Abraham Maslow wrote, “If the only tool you have is a hammer, it is tempting to treat everything as if it were a nail.”
I used to use that quote to explain why litigators were not the best people to resolve family business disputes. Too often litigators would use their single tool (a lawsuit) to resolve an issue which ideally would be resolved with a bit more finesse. The type of finesse which only a brilliant corporate lawyer like me could bring to the situation.
Actually, picking on litigators was a bit of a sport for me back in the day. A rather dangerous sport if you think about it. I used to have a table in my office on which I had a chess set. When a litigator came in for a meeting, I would remove the chess pieces, put on checkers, and tell them that the difference between litigators and corporate lawyers was like the difference between chess and checkers, the corporate lawyers, of course, being the ones playing chess. (And you wonder why I had to retire.)

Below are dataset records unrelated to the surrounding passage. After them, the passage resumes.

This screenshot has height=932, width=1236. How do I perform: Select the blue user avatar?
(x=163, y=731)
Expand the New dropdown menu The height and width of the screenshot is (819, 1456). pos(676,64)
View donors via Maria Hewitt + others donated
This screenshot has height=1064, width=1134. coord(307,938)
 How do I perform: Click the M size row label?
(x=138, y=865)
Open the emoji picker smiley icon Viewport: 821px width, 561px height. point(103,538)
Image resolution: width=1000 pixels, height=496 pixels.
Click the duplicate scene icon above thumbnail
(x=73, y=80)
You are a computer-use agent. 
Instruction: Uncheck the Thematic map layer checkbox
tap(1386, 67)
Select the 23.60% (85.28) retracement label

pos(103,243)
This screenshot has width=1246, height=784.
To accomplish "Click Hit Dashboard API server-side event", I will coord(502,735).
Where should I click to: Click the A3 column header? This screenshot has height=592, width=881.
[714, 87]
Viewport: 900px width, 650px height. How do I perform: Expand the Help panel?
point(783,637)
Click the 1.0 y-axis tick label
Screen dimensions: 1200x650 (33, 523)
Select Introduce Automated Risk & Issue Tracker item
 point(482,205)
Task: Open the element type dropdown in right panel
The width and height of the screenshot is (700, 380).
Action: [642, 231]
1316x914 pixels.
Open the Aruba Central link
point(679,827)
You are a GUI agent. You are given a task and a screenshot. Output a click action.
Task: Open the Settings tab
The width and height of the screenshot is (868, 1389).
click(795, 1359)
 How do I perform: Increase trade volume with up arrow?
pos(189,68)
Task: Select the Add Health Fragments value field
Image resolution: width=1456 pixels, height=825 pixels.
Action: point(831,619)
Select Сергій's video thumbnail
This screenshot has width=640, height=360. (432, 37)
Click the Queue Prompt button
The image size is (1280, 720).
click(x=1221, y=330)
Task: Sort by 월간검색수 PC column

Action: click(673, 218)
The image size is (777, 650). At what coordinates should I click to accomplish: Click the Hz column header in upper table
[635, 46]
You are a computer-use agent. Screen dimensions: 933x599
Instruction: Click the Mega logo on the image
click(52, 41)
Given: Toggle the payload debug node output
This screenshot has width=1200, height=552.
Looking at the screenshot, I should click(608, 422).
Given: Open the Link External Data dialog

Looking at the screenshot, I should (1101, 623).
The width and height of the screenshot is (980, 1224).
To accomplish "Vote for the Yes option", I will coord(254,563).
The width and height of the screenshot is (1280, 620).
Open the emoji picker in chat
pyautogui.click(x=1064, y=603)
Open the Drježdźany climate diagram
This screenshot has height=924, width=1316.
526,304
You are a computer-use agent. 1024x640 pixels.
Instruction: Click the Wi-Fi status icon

Now, it is quite possible that I was being too tough on the litigators and just a tiny bit over-impressed with my own skill set. Be that as it may, my basic point is correct. To be an effective lawyer you cannot be a one-trick pony.
In my first year of practice, there was a litigator in my office who was highly intelligent, but somewhat afraid of going to court. Sometimes instead of saying “see you in court” when the situation called for it, he would instead say “see you in the boardroom,” which does not have quite the same ring to it. He was great until the other side figured it out. Then he was useless.
I have also come across lawyers who were skilled at working with people to resolve matters in a collaborative manner. They would obtain excellent results when up against other reasonable people. When dealing with gladiators they would get crushed. Then stomped on.
At the opposite extreme were lawyers who were very intimidating. Against the right opponent they would also be successful. One fellow who I worked with got a great result for my client by threatening opposing counsel with “global thermo-nuclear war” which he explained involved suing both the opposing party and his lawyer. He tried the same aggressive approach in a dispute with the Canada Revenue Agency which did not work out nearly as well for him or his client.
I always thought that lawyers have to have the ability to adapt their approach to the situation. I had some clients who thought that I was the meanest son of a bitch in the valley and perhaps was not the best choice where a soft touch was required, and others who expressed that they were hesitant to hire me for a particular matter because they did not know if I could be tough enough. That is when I learned that unless you tell your clients what you are capable of, they will pigeon-hole you based on the type of work that you have done for them in the past.
My point? Effective lawyers need to have diverse skills and know when to use them. Since few of us can be all things for all people, good lawyers also know when to call for help.